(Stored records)
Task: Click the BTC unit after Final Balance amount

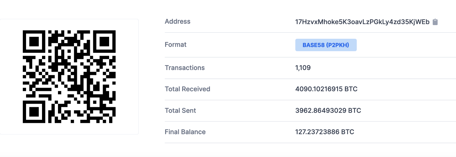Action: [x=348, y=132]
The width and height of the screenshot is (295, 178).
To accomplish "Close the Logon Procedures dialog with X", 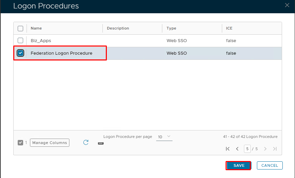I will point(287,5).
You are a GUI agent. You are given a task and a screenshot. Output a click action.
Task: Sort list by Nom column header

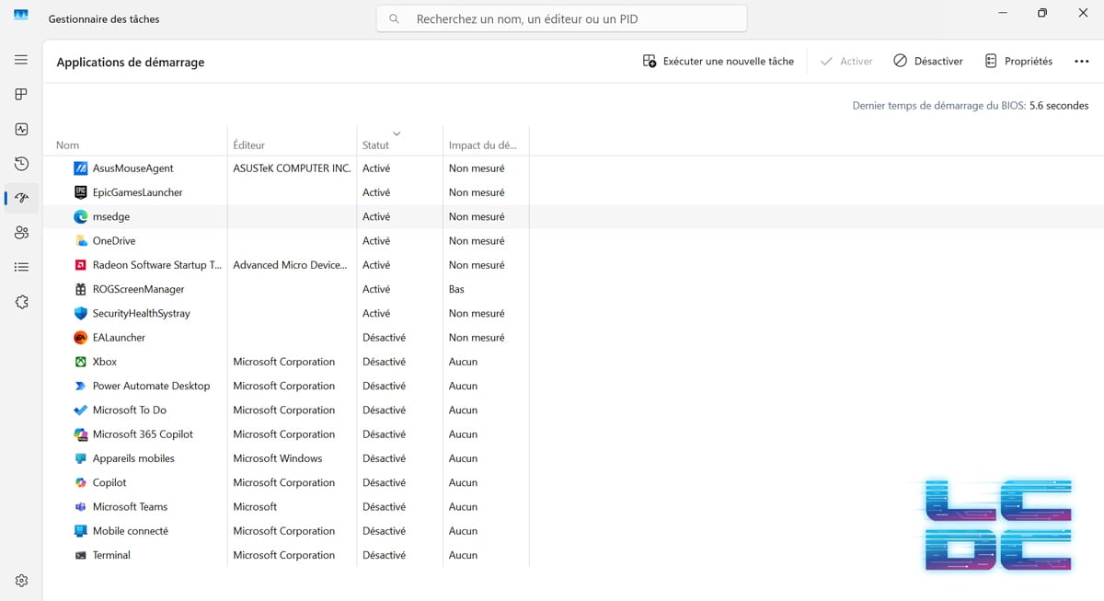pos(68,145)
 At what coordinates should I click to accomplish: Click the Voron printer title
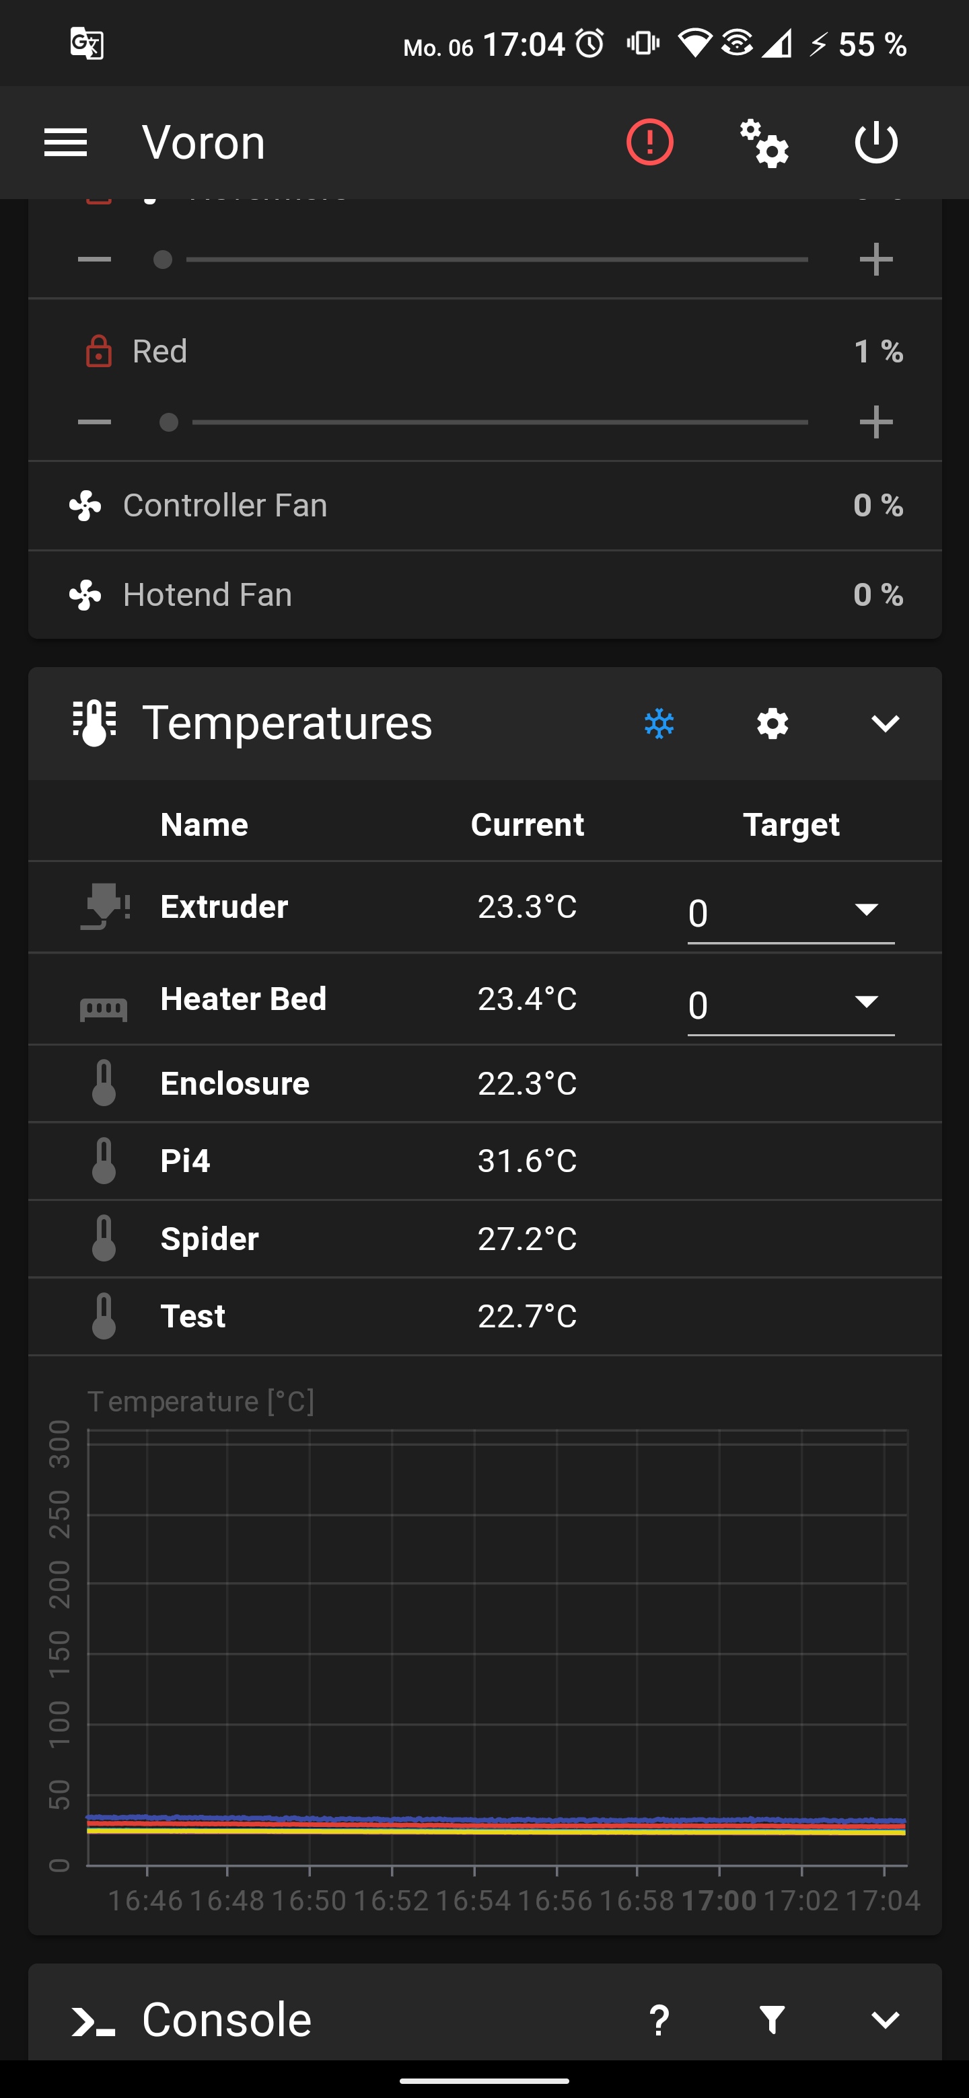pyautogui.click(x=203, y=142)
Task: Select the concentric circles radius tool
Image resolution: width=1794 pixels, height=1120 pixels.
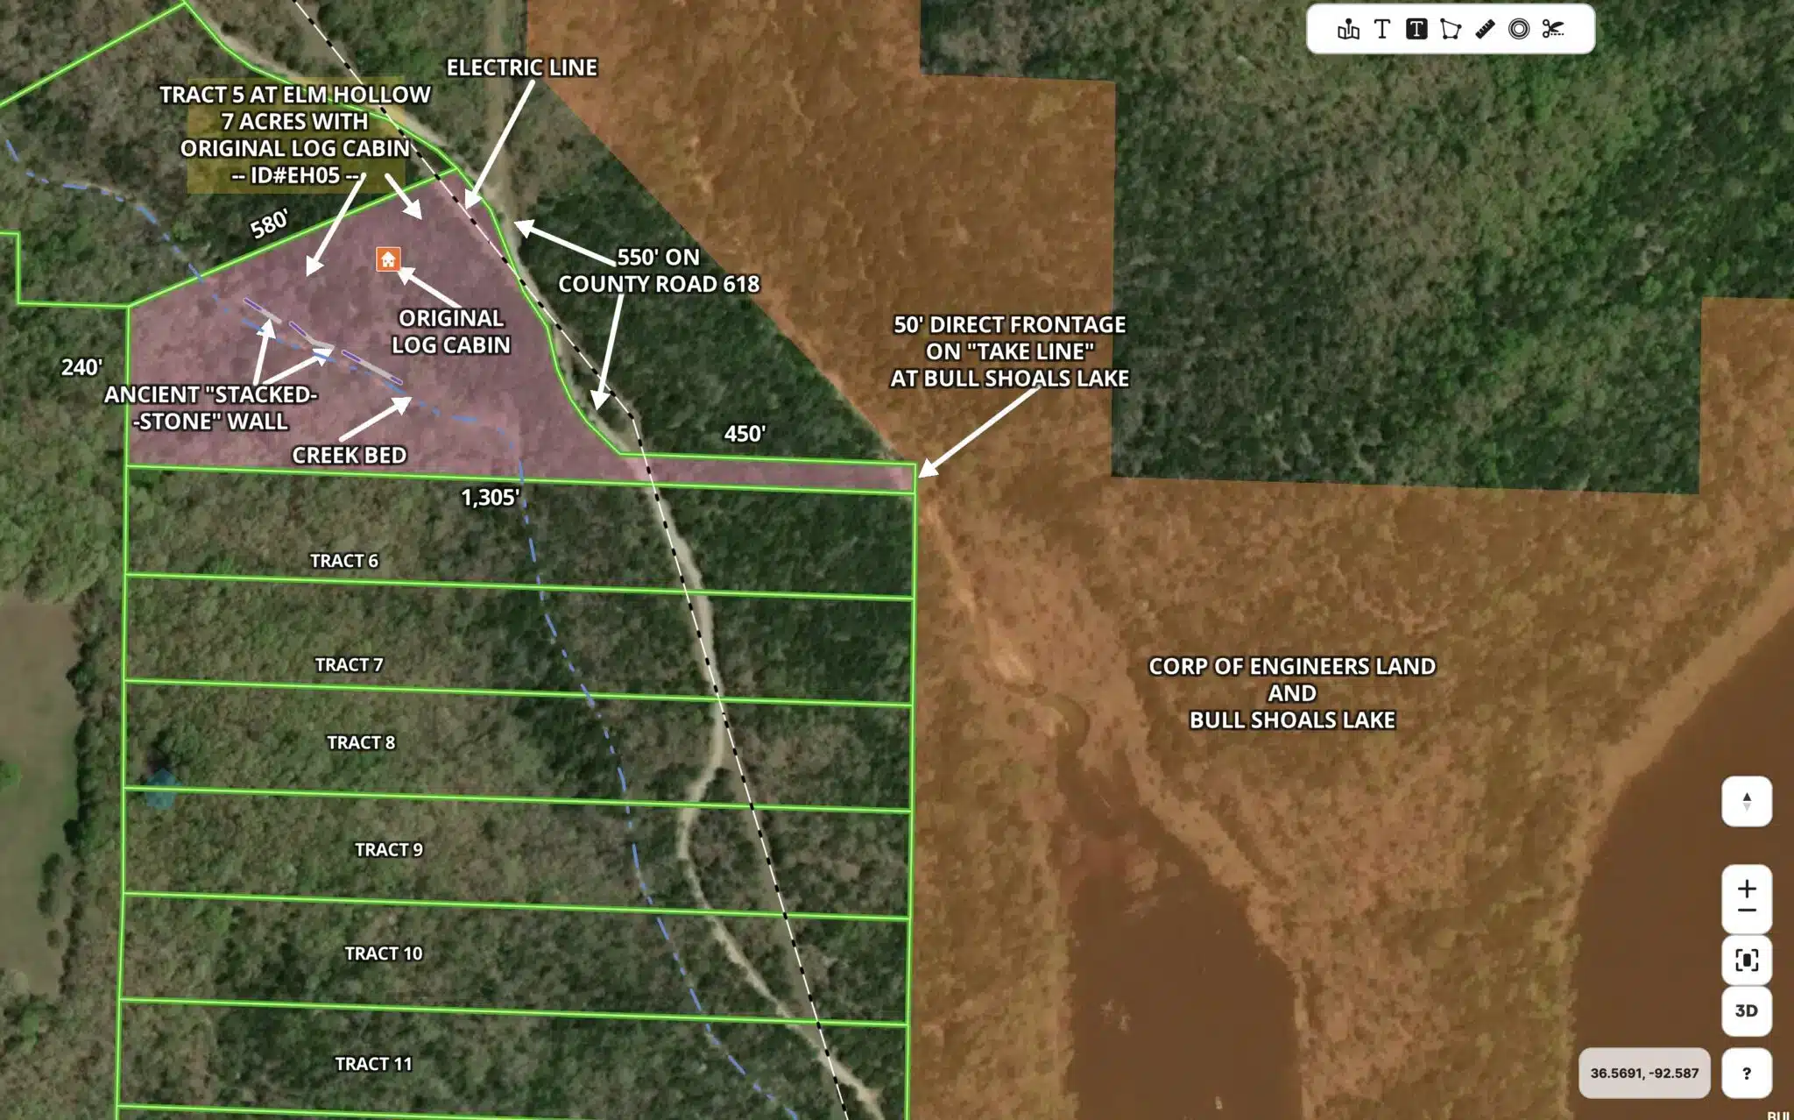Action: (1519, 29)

## The task
Please copy exactly the lines from the one containing "You are a GUI" through the last line of the records above, both included, and leave out any pictures.

## Answer space
You are a GUI agent. You are given a task and a screenshot. Output a click action.
Task: Sort list by Nom column header

pos(68,145)
 At what coordinates should I click to accomplish: Click the Voron printer title
pyautogui.click(x=203, y=142)
Task: Select the concentric circles radius tool
Image resolution: width=1794 pixels, height=1120 pixels.
Action: (1519, 29)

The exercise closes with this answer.